Pendampingan dan pelatihan secara konsisten dan berkelanjutan juga diperlukan agar UMKM dapat bertahan dan berkembang dalam ekosistem digital.

"Tentu dengan digitalisasi, jumlah rantai pasokan akan semakin berkurang sehingga akan tercapai efisiensi. Seperti tadi warung sembako berbasis online, itu juga harus diapresiasi dan kita berharap akan makin banyak yang serupa," terangnya.

Kata dia, pemerintah tengah mendorong agar e-commerce dapat menjadi instrumen pemerataan ekonomi. Walaupun sebagian besar masyarakat dapat mengadopsi digital dengan mudah, masih ada kelompok lain yang belum dapat mengakses atau memanfaatkan layanan digital.

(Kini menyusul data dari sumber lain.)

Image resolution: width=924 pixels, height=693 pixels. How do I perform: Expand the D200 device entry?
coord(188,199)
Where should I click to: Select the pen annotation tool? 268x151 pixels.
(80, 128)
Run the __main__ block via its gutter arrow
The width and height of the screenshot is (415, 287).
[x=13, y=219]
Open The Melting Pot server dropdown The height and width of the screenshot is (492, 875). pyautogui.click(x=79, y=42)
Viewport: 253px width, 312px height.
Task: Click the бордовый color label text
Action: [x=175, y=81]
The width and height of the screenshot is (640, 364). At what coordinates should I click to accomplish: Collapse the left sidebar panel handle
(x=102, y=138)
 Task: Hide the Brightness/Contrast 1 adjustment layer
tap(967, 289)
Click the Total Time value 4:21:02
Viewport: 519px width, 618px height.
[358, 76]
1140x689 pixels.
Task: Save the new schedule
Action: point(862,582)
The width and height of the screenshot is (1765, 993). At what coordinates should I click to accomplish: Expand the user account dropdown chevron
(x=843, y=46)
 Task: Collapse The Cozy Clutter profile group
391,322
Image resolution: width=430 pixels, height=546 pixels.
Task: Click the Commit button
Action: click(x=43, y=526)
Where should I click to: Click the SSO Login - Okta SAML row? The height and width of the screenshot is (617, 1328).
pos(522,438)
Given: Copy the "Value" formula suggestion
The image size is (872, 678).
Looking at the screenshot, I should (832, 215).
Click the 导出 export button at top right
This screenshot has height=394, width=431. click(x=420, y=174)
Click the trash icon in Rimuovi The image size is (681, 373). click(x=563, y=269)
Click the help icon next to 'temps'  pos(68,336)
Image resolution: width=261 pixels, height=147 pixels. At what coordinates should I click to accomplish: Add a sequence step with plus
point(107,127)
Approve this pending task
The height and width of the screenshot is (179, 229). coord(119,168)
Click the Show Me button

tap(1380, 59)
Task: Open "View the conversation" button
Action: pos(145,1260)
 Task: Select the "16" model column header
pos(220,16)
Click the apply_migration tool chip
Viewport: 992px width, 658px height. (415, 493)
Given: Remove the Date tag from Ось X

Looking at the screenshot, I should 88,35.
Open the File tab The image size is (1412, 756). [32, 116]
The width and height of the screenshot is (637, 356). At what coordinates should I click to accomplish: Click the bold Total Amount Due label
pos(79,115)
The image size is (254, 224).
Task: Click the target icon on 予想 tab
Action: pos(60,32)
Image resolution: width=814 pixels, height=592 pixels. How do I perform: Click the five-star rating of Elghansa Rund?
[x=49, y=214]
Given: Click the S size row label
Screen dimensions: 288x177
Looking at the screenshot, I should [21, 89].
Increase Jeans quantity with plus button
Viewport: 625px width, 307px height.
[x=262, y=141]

Sebagaimana diketahui, pandemi COVID-19 yang melanda 216 negara di dunia telah memberikan tekanan pada perekonomian. Sebagai upaya penanganannya, pemerintah sudah menyiapkan dana sekitar Rp 695 triliun yang mana Rp 87,5 triliun di antaranya untuk penanganan kesehatan dan Rp 607,5 triliun untuk pemulihan ekonomi nasional.

Airlangga bilang, pemerintah juga terus mengawal masa transisi PSBB menuju tatanan kenormalan baru agar penyebaran second wave tidak terjadi, serta mempercepat pemulihan ekonomi nasional.

"Pemerintah mempersiapkan agar situasi new normal ini bisa dioptimalkan antara pencegahan penyebaran virus (safeguard our lives) dan penyelamatan perekonomian (safeguard our livelihoods)" katanya.

Airlangga juga menyebut para pemimpin negara di ASEAN menyepakati bahwa untuk menghentikan pandemi COVID-19 ini perlu dilakukan kerja sama untuk penemuan vaksin dan diharapkan menjadi public goods atau tersedia untuk kemanusiaan.

"Indonesia sendiri sudah mengeluarkan Super Deduction Tax 300% untuk mendorong kegiatan penemuan vaksin tersebut," pungkas Airlangga.